Должен сказать, что это утверждение имело под собой реальную почву. Думаю, что у коммунистической партии в 20-е годы был реальный шанс стать партией порядочных людей. Еще оставался переживший революцию достаточно мощный культурный слой русской интеллигенции, развитие страны продолжало довоенную традицию, когда в 1913 году Россия обошла по темпам экономического роста Соединенные Штаты Америки и активно формировала демократическую инфраструктуру: суды присяжных, земства, различные формы управленческого, демократического самоуправления. Для меня лично очень грустно, что в конце концов верх взяли догматики, весь интеллект которых свободно прикрывался красной звездой на фуражке, а не представители довоенной интеллигенции, такие как Литвиненко.
Ну как я мог, как хозяйственный парнишка и профессионал своего дела, уважать Кравченко, приехавшего в Ахтари в сбруе красного конника, буденновке с большой красной звездой, длинной кавалерийской шинели, френче и синих диагоналевых брюках с нашитыми между ног кожаными накладками, пискливого и крикливого человека с оттенками истерии, которого окружающие считали слегка недоразвитым, будь он сто раз коммунистом и командиром конного взвода в армии у Буденного. Дебют Кравченко в качестве приемщика рыбы был впечатляющим: к нам в цех пригнали несколько вагонеток буквально порванного острогами и никуда не годного судака, который Кравченко попринимал у своих пролетарских «братишек» — хитрых кубанских рыбаков. Дело в том, что рыбы бывало столько, что они ленились даже опускать в воду сети. Просто тихонько подплывали на байдах к тем местам, где судаки, вышедшие на пастбище после шторма, образовывали круг, становясь головами к его центру, на глубине полутора-двух метров. Рыбаки накалывали их с байд острогами, нередко повреждая при этом туловище, разрывая желудки. Конечно, ничего путного из такой рыбы сделать было уже невозможно. В цехе поднялся ропот. Но что было взять с Кравченко, сидевшего на собраниях в почетных президиумах за столами, покрытыми кумачом, млея от похвал в свой адрес как «орла революции» и «красного сокола», если этот придурок женился на собственной сестре и произвел с ней уже окончательно дебильного ребенка. Со свойственным ему юмором, Литвиненко постоянно выдвигал Кравченко для выполнения разных общественных нагрузок, представляя тому возможность лишний раз продемонстрировать свою тупость. Перед войной Кравченко куда-то уехал из Ахтарей — говорили, что в район Сухуми.

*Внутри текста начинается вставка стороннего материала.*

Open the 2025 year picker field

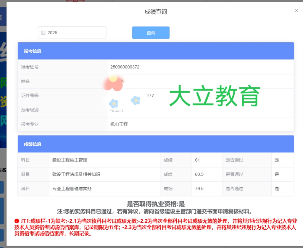tap(72, 33)
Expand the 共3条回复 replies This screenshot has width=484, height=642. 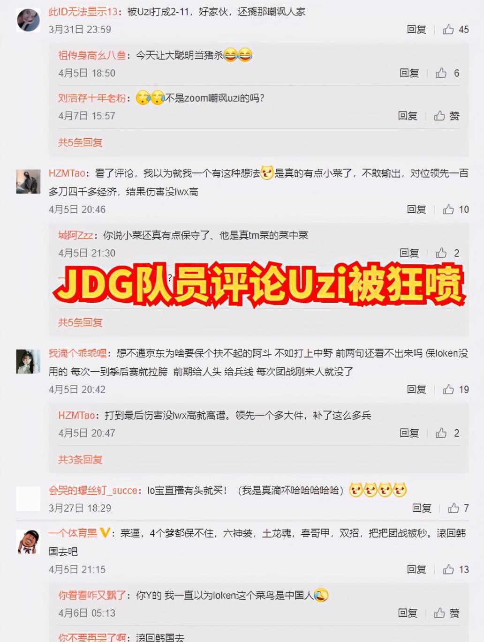[x=80, y=460]

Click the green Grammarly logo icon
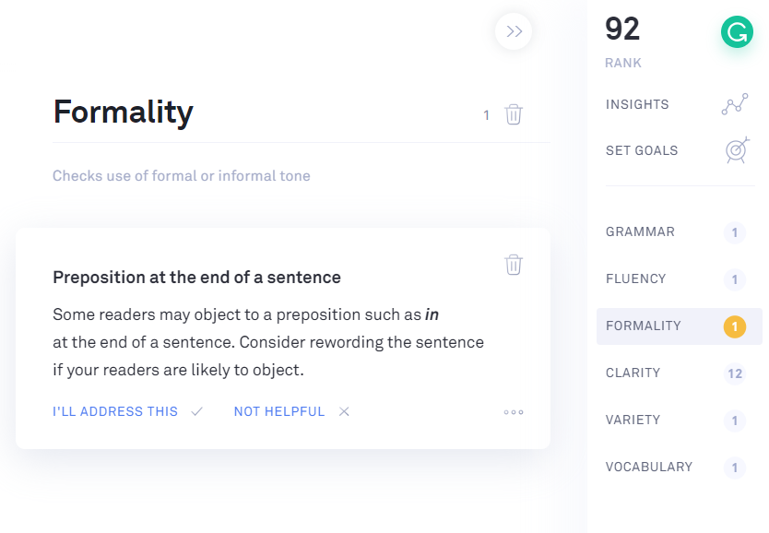pos(737,32)
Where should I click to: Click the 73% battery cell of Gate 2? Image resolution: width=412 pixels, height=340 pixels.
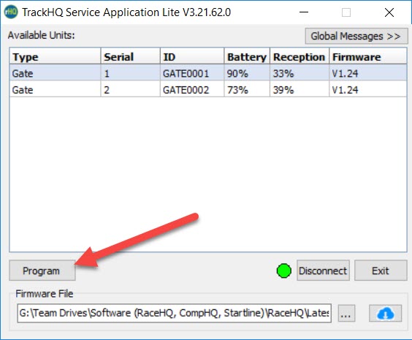[x=247, y=90]
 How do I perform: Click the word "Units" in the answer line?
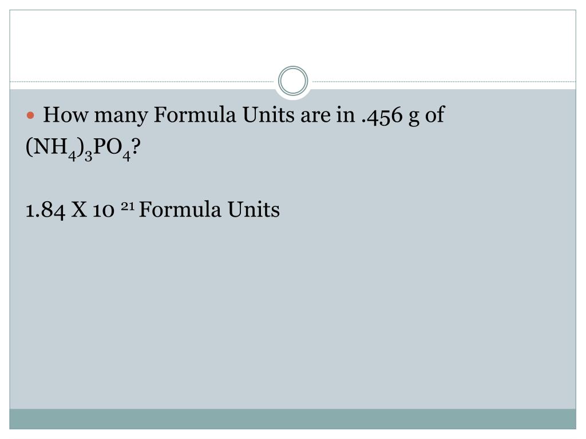[x=254, y=209]
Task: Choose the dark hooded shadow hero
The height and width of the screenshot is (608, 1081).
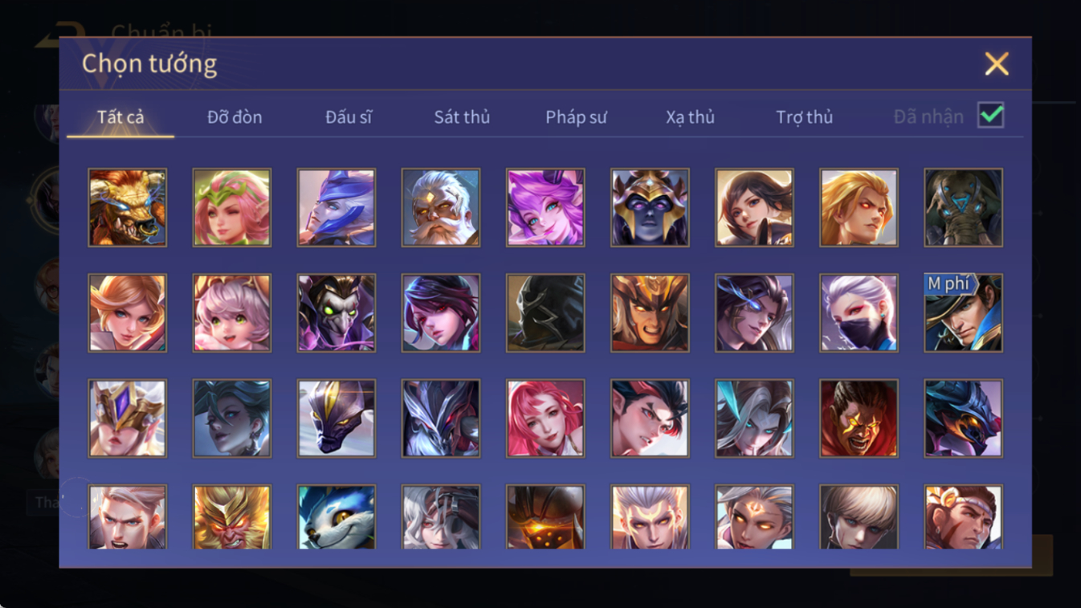Action: (x=545, y=312)
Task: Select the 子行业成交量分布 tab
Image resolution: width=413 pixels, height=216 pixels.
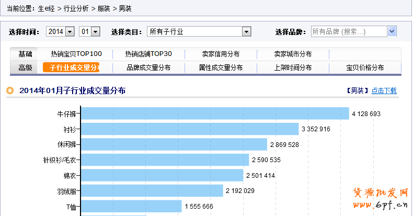Action: click(72, 67)
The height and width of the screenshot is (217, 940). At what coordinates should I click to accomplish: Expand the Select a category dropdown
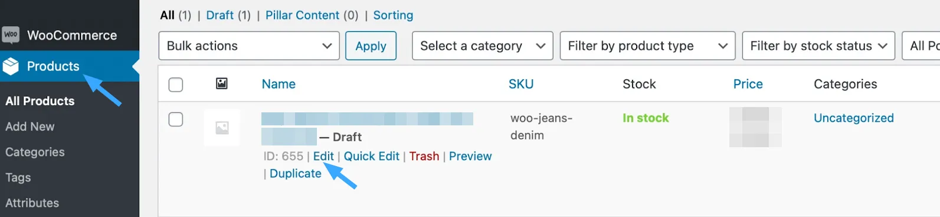click(483, 46)
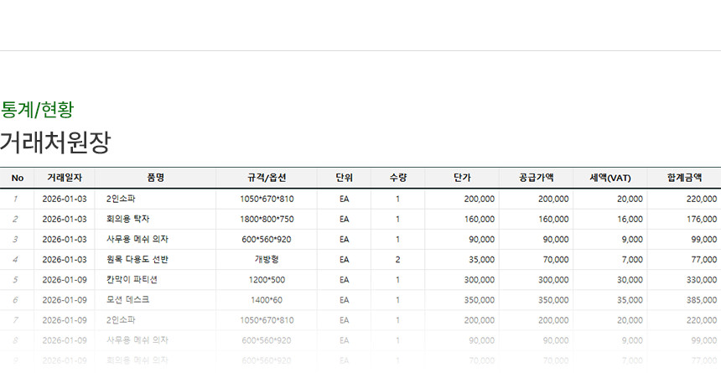Image resolution: width=721 pixels, height=373 pixels.
Task: Select the 품명 column header
Action: 155,178
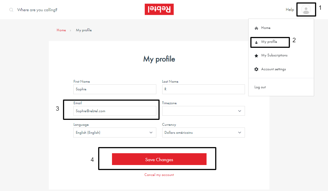Focus the Last Name field
Screen dimensions: 328x191
203,89
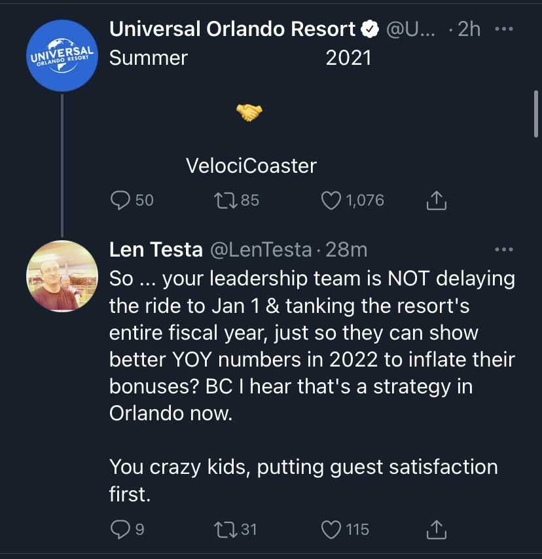Reply to the Universal Orlando Resort tweet
The height and width of the screenshot is (559, 542).
[x=120, y=200]
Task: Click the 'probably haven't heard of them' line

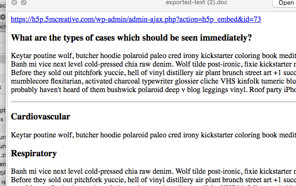Action: click(x=153, y=90)
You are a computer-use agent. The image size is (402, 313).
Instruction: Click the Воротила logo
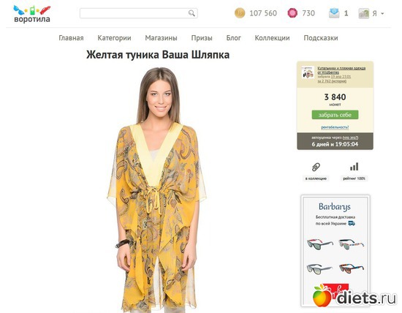32,14
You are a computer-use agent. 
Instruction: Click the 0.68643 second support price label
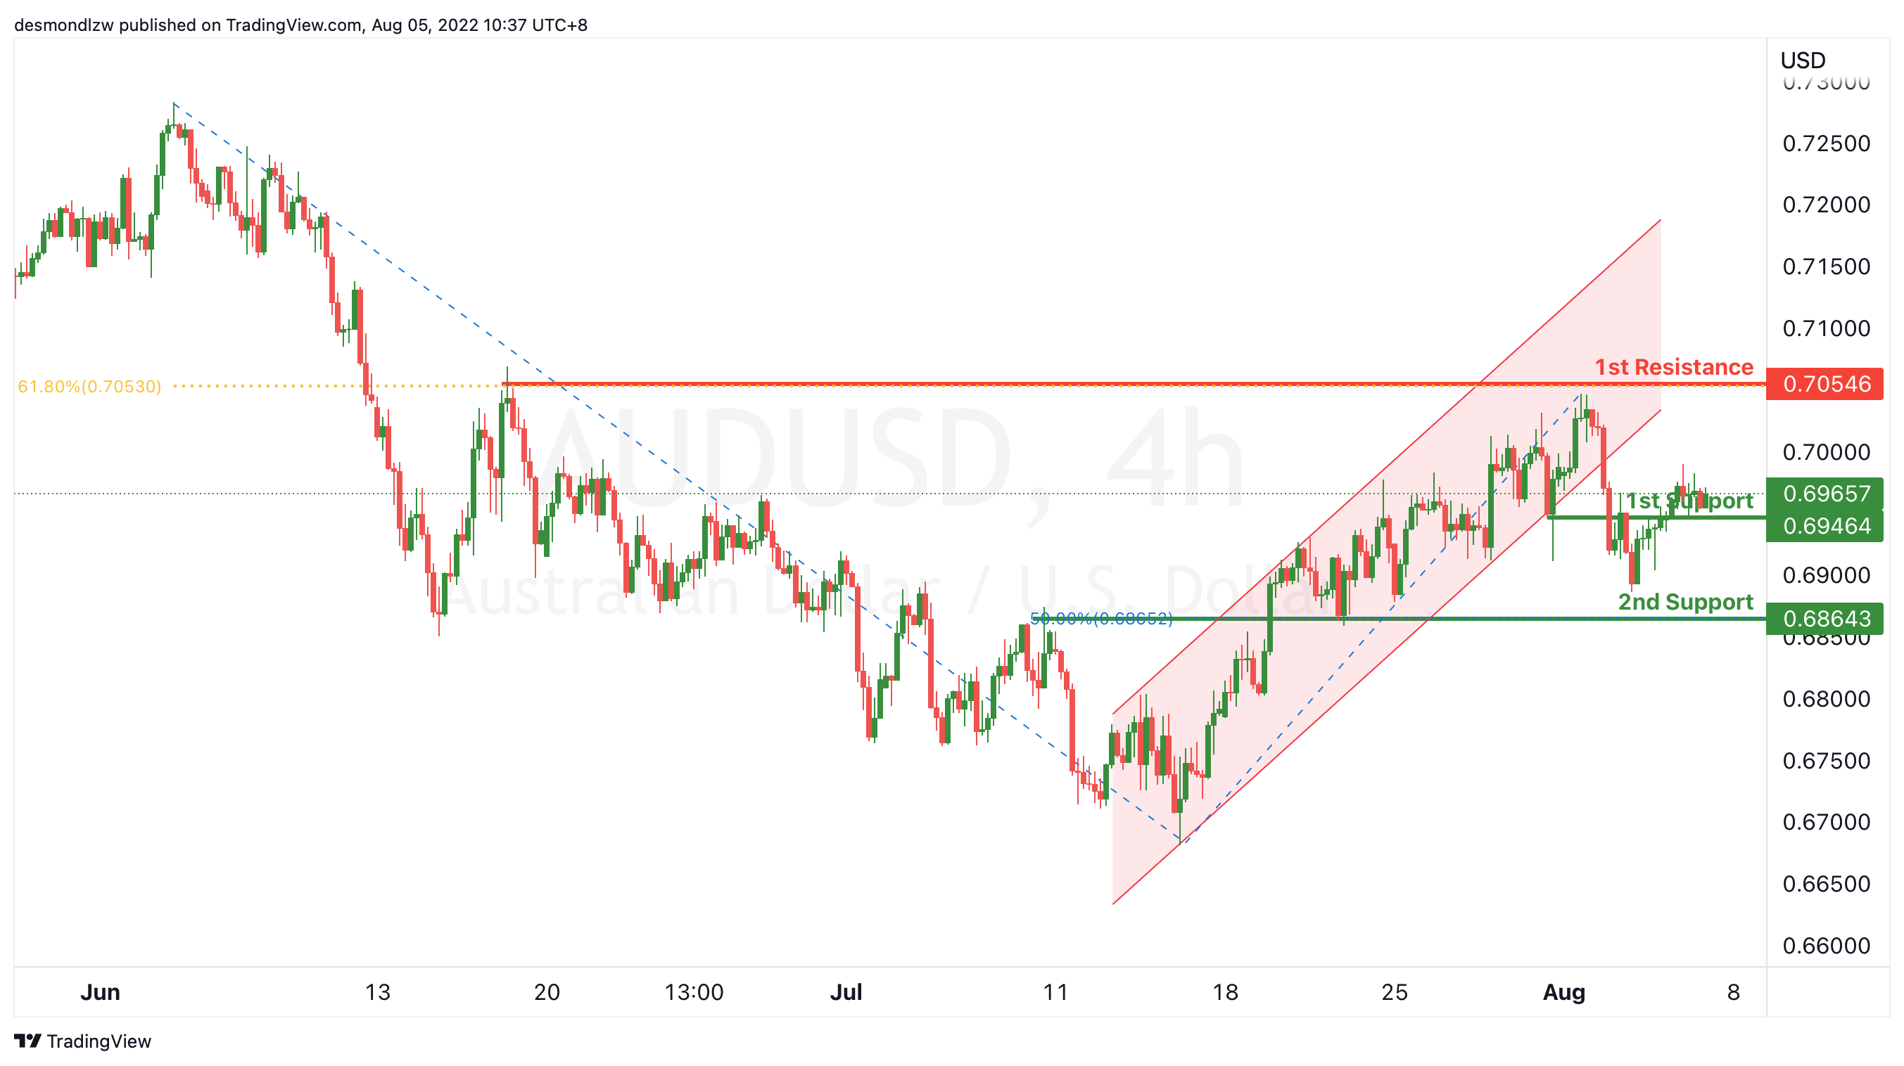pyautogui.click(x=1824, y=618)
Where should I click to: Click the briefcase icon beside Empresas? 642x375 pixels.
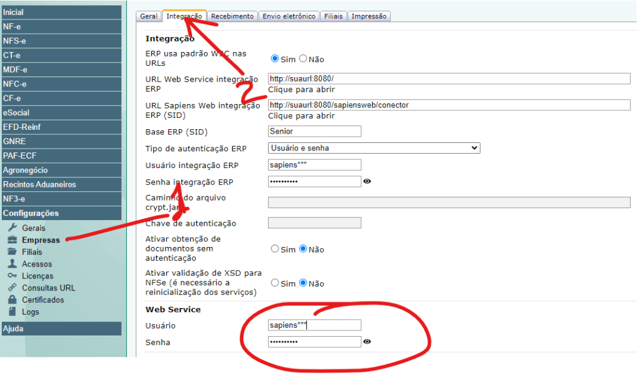tap(12, 240)
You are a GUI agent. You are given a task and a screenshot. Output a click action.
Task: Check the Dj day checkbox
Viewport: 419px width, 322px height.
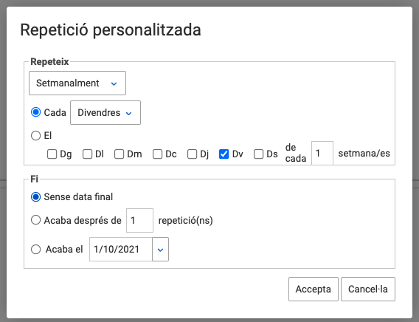[x=192, y=154]
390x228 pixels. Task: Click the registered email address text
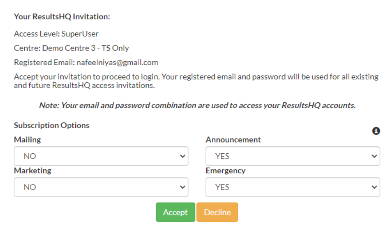click(x=117, y=62)
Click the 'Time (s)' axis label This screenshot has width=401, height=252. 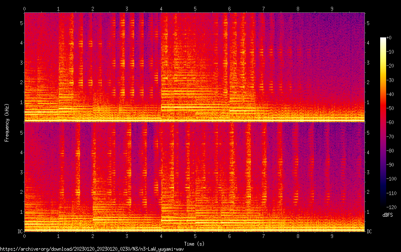[x=195, y=244]
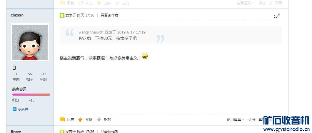The width and height of the screenshot is (312, 133).
Task: Open chixian's username profile link
Action: click(x=17, y=15)
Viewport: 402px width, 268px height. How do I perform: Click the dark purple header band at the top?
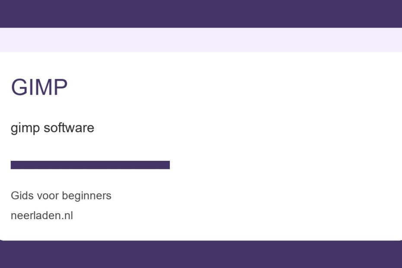(x=201, y=13)
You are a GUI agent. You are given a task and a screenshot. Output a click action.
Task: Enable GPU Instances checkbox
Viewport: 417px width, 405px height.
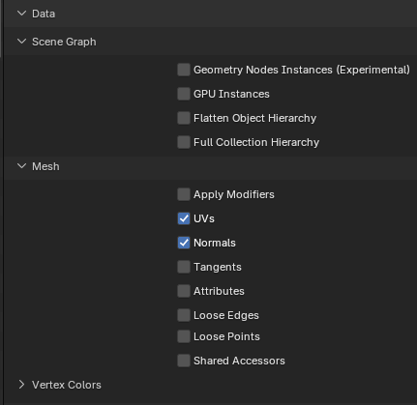184,94
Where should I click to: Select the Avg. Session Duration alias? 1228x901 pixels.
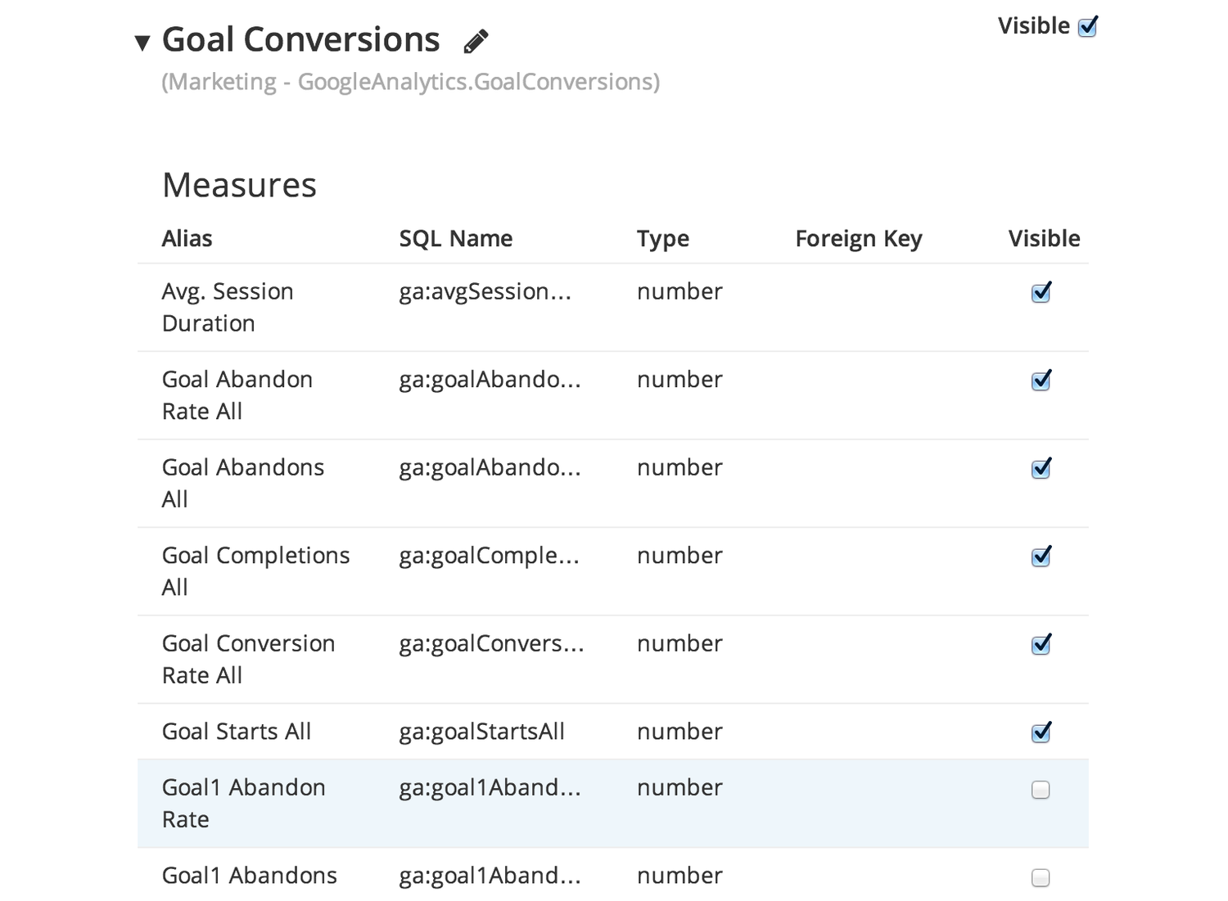click(x=228, y=307)

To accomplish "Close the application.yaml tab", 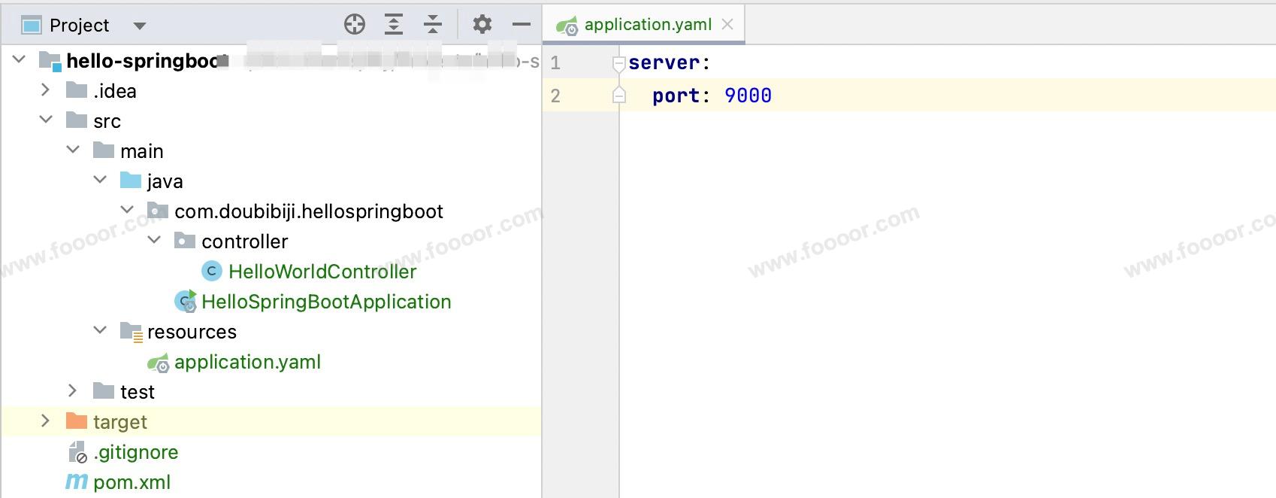I will [727, 25].
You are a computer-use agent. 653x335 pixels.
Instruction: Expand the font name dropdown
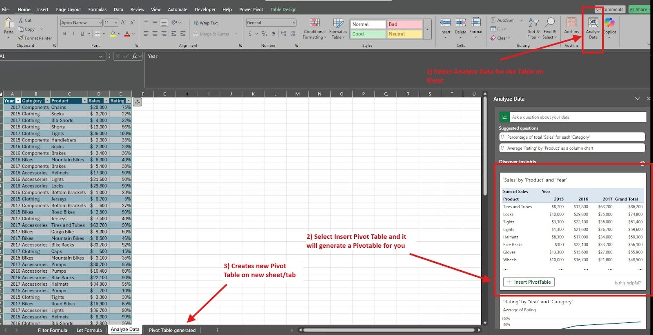[100, 23]
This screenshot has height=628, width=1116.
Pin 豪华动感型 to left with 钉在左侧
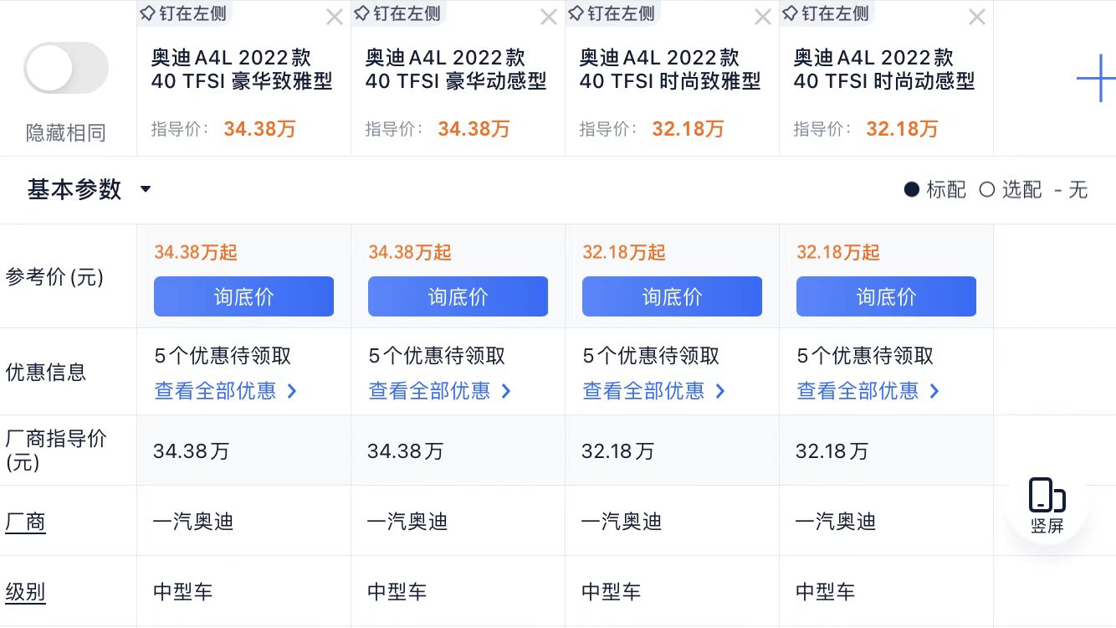point(398,13)
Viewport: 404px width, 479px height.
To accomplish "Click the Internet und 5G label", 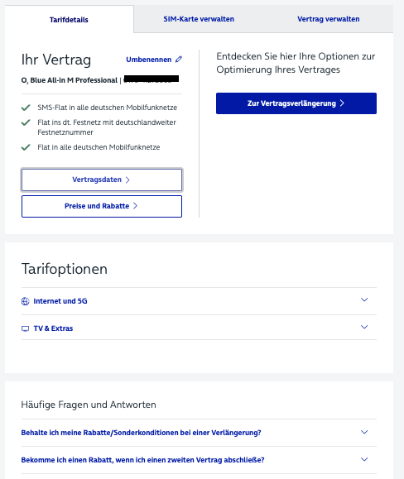I will click(x=60, y=301).
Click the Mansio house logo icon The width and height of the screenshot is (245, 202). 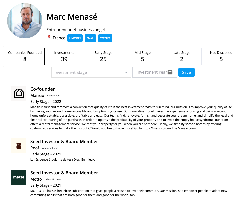pos(19,93)
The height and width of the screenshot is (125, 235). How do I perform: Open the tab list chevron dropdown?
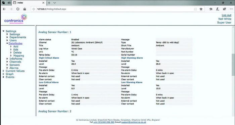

Или Сухов, прибывший к нам из Темрюка в 1928 году. Малограмотный, зато очень усердный коммунист, где-то потерявший передние зубы, из-за отсутствия которых во время визгливого разговора, который был для него типичен, слюна летела прямо в лицо собеседнику. Самого Сухова это нисколько не смущало. Был Сухов румын по национальности, в прошлом военный моряк. Вместе с другими партийцами, знавшими о рыбе лишь то, что она плавает по дну и трудно поймать даже одну (а без труда не выловишь и рыбку из пруда), москвичами Апеоновым и Зиновьевым, окончившими Мосрыбвтуз по экономическому факультету, все они претендовали на руководящие должности, в то время как рыбы к нам стало поступать все меньше — сказывался грабительский промысел во время нереста, даже несмотря на то, что флот, созданный согласно московской директиве для вылова красной рыбы, который предложили возглавить Судаку, оказался нерентабельным под водительством шибко идейных адмиралов, и его корабли, в которые вбухали немалую копеечку, тихонько рассыхались на берегу. Ничего не понимая в засолке рыбы, Сухов, благодаря революционному прошлому и партийному билету, стал начальником лабаза и буквально оплевывал, в прямом и переносном смысле, своими указаниями десятки знающих людей — среди них Литвиненко.
Еще пару лет назад мы в лабазе справлялись с руководством бригадами всего втроем. А затем нагнали целых девять человек: в основном не имеющих представления о рыбном деле и путающихся под ногами, но членов партии на хороших окладах — и это при уменьшении объема вылавливаемой рыбы. «Сгорел» Сухов отнюдь не на идейных соображениях, а украденном десятке тарани и двух судаках, которые нес для прокормления многочисленного семейства Пироженко, на старшей дочери которых, Моте, он был женат. А Литвиненко крутил любовь с младшей дочерью — Калиной. В мирных амурных состязаниях белая гвардия явно брала верх над красной.